● **Supplied data**:
>>

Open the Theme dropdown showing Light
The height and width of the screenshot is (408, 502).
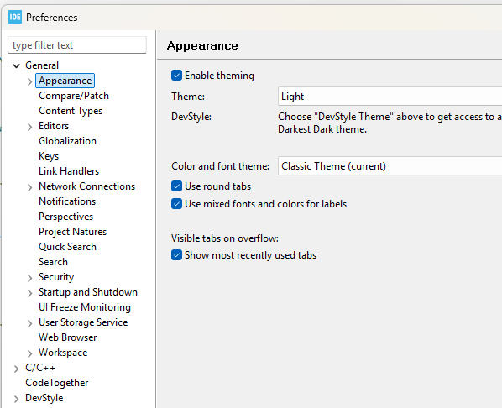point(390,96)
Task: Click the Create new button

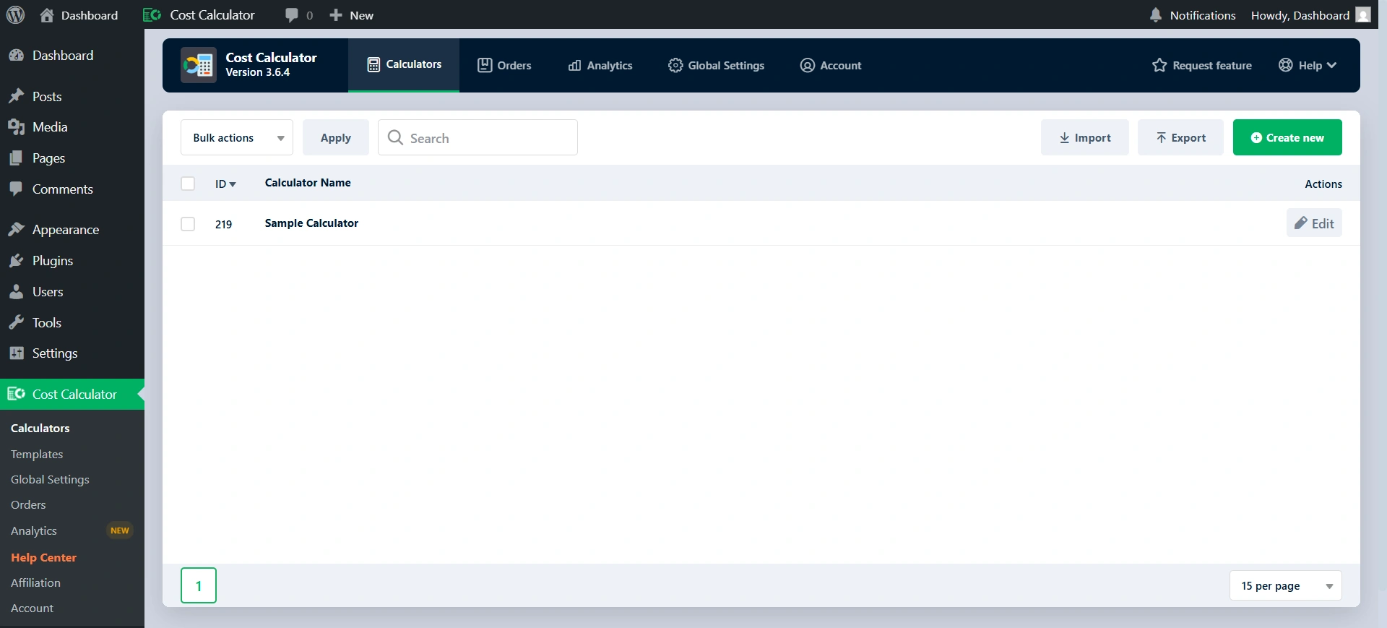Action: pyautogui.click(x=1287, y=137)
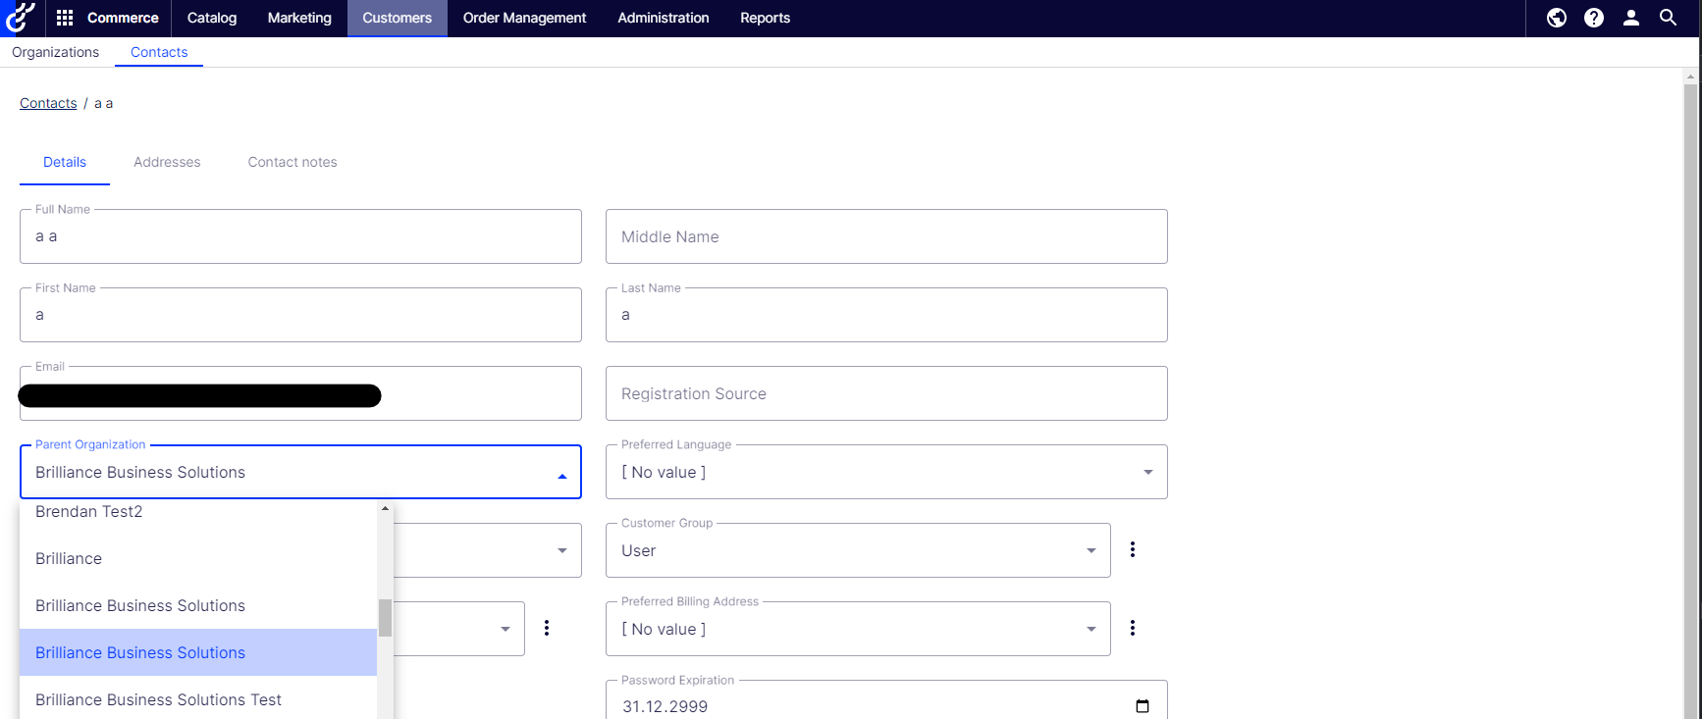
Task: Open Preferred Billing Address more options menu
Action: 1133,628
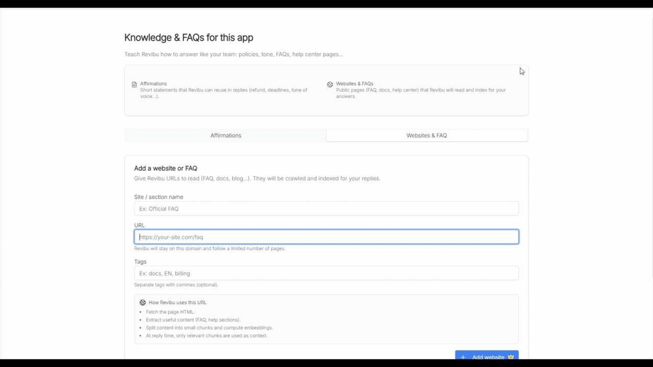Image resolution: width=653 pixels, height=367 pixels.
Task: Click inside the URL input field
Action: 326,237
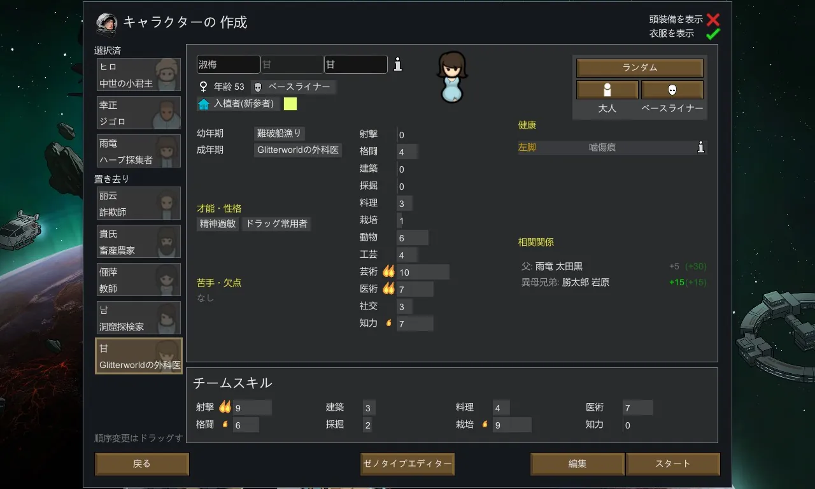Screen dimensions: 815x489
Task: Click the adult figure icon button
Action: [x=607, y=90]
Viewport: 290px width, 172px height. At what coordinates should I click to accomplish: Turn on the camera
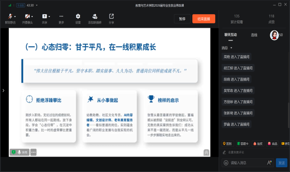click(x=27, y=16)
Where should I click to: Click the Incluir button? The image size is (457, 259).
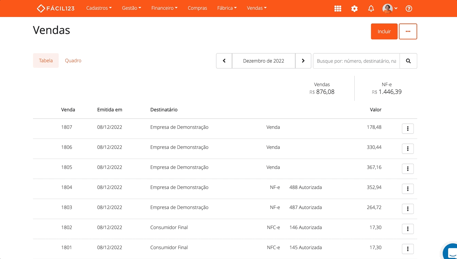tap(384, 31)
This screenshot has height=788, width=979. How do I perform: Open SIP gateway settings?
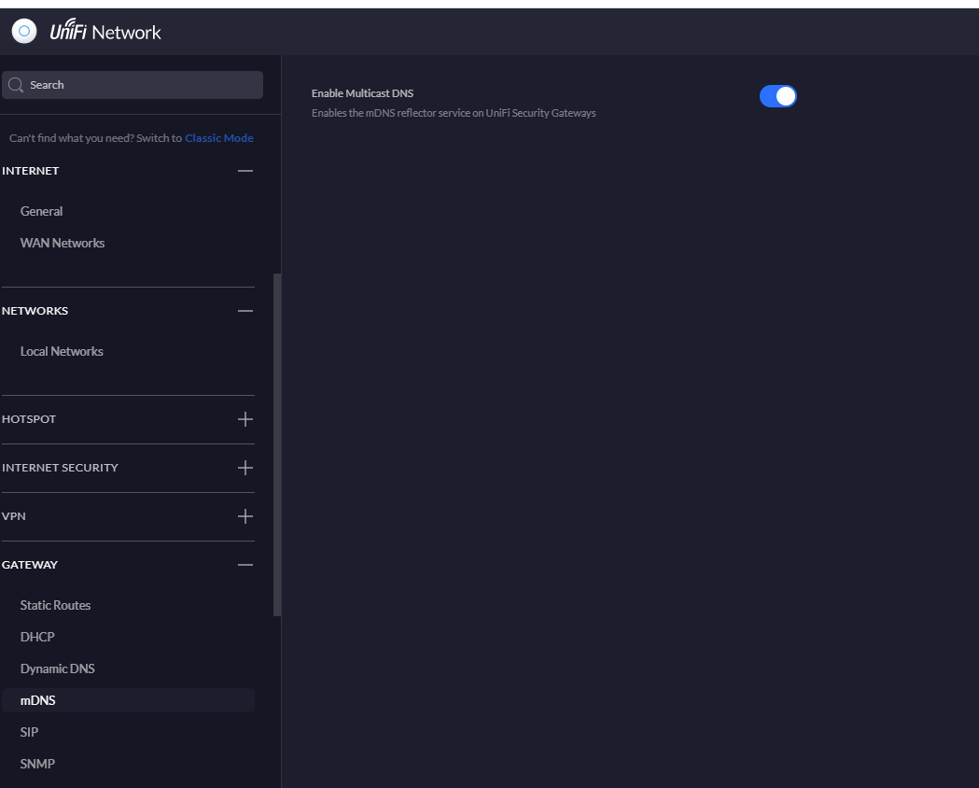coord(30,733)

<<

● **Task instructions**: Copy every record exactly as it appears, apart from any pictures.

● **Finished task**:
Open the Theme dropdown showing Light
The height and width of the screenshot is (408, 502).
point(390,96)
Task: Click the Create new button

Action: pyautogui.click(x=1287, y=137)
Task: Open Preferred Billing Address more options menu
Action: 1133,628
Image resolution: width=653 pixels, height=367 pixels.
Task: Click inside the URL input field
Action: 326,237
Screen dimensions: 815x489
Task: Click the adult figure icon button
Action: [x=607, y=90]
Viewport: 290px width, 172px height. At what coordinates should I click to accomplish: Turn on the camera
click(x=27, y=16)
Where should I click to: Click the Incluir button? The image size is (457, 259).
tap(384, 31)
This screenshot has height=788, width=979. How do I perform: Open SIP gateway settings?
coord(30,733)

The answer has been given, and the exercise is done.